# Assignment:
Copy each line below that contains "Given".

Stored data entries:
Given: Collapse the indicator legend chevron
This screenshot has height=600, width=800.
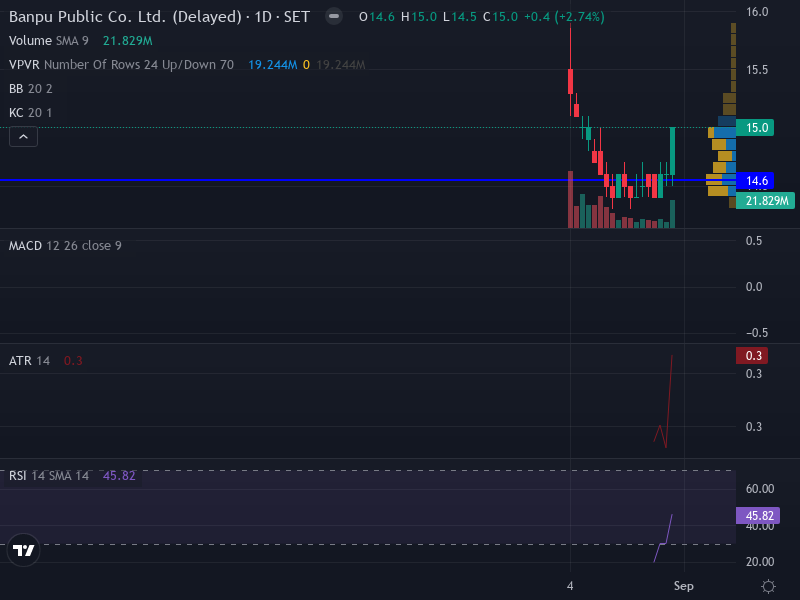Looking at the screenshot, I should [23, 137].
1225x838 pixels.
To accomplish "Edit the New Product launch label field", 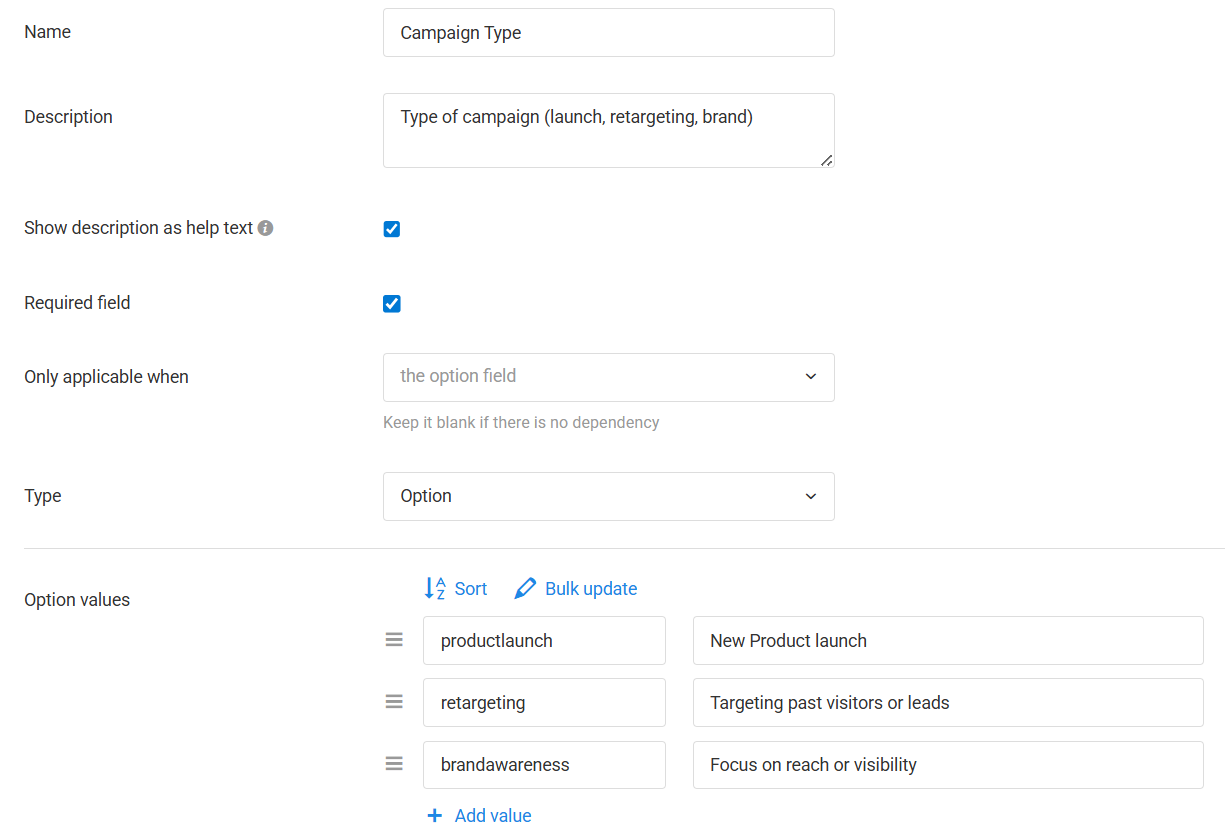I will pyautogui.click(x=947, y=641).
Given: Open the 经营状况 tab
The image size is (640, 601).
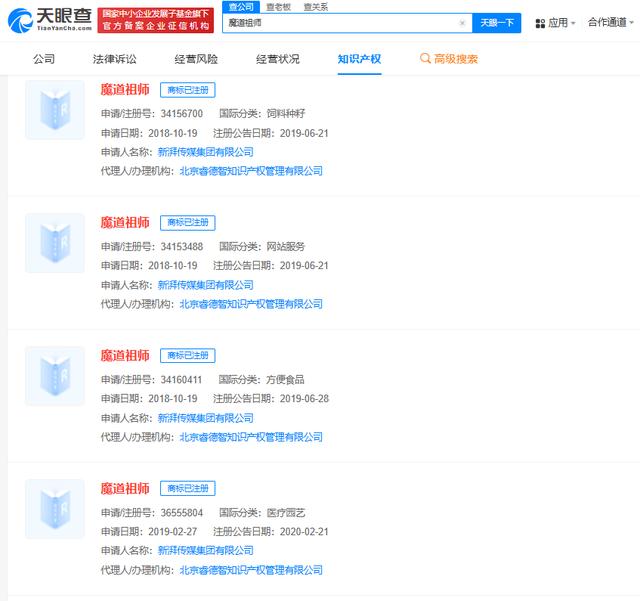Looking at the screenshot, I should (277, 59).
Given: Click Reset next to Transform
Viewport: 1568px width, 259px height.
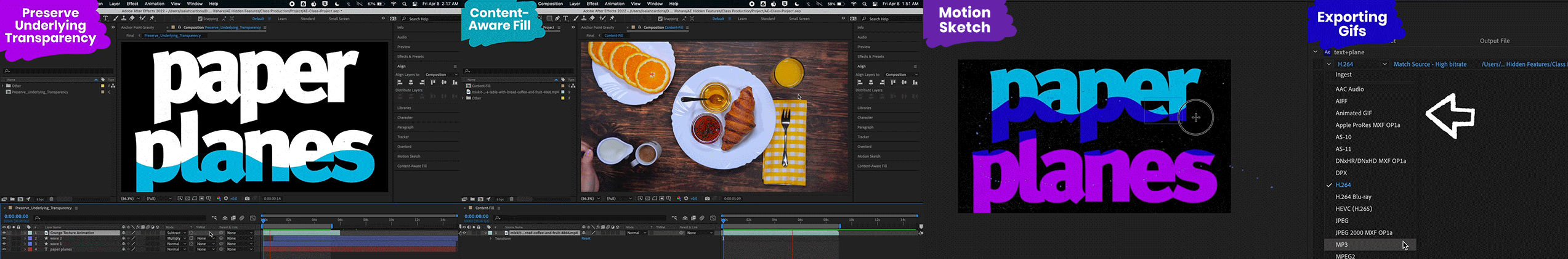Looking at the screenshot, I should point(586,239).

# Response:
Given: Collapse the indicator legend chevron
Given: Open the 经营状况 tab
Given: Click Reset next to Transform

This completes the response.